But if things were going so well and a new fundraising round was coming together already, why sell the company? “I was building these pitch decks and I wasn’t thinking about getting acquired. It was just this shocking moment where — wow — I hadn’t thought about this but this deal will help us move a lot faster,” Pryor said.

Outside of Atlassian, no other suitors were involved at that time, and Pryor declined to talk about previous acquisition offers, but it seems highly unlikely that the company didn’t receive its fair share of offers. Whoever those other companies were, though, Pryor clearly felt different about Atlassian.

“One of the main points Mike [Cannon-Brookes] made when they approached me was to speed us up, not to slow us down,” he told me, and added that he felt that Atlassian had respect for his product and wanted to keep it going as a stand-alone product.

It also surely helped that when the two first met, Cannon-Brookes had set up a Trello board with info about Trello’s and Atlassian’s culture and traditions. Indeed, Pryor says that both companies are already learning from each other. For the most part, that’s showing in small ways right now.

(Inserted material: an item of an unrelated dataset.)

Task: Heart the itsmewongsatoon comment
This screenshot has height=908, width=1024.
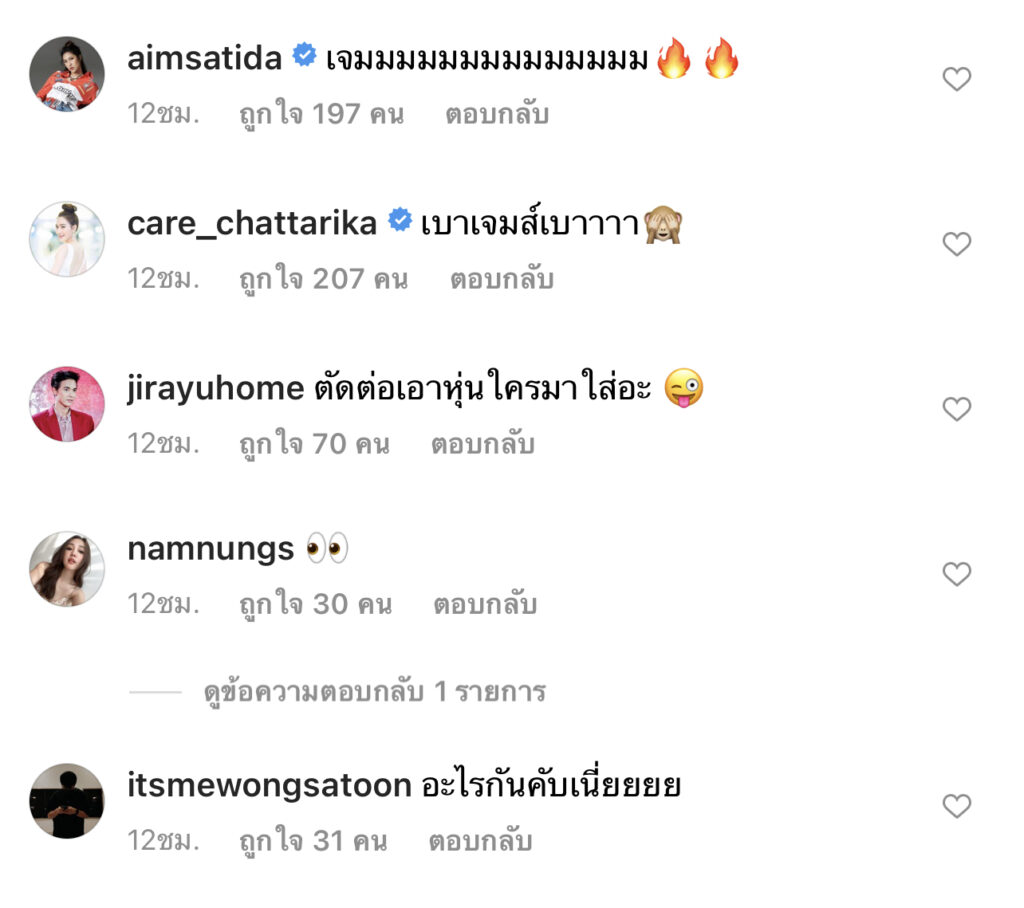Action: click(957, 806)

Atlassian, which has offices all over the world, called its weekly all-hands meeting its “Atlassian Global All Staff,” while Trello, which has 60 percent remote employees, called its own a “townhall.” Atlassian now uses that name. “That sends a signal to our team that it’s not just about us adapting the Atlassian way but that they will learn from us as well,” Pryor said. The Atlassian team also recorded a spoof of Adele’s “Hello” to welcome the Trello team. We haven’t been able to find a copy of this video yet.

Pryor noted that Atlassian sent a number of people to Trello’s annual off-site meeting, where the acquisition was announced, including Cannon-Brookes, to field questions from employees.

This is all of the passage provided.